Request - Copy every line of the listing below word for word, leaving out the pictures.

Records shown -
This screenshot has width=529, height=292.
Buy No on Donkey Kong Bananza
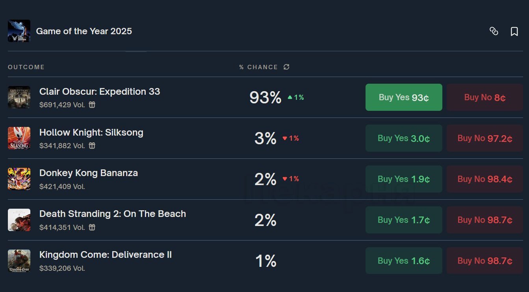click(484, 179)
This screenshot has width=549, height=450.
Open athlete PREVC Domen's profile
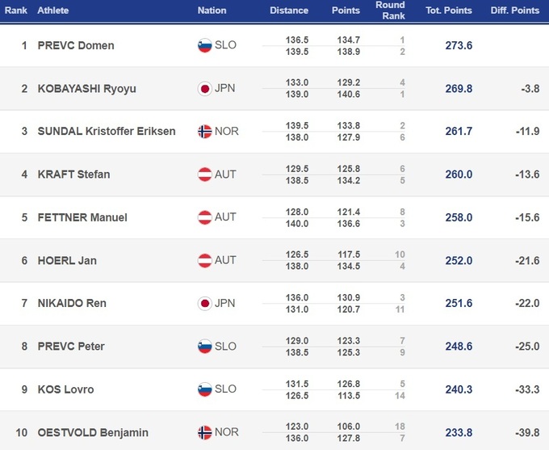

Exercise solution -
This screenshot has width=529, height=292.
Buy No on Donkey Kong Bananza
click(484, 179)
This screenshot has width=549, height=450.
Open athlete PREVC Domen's profile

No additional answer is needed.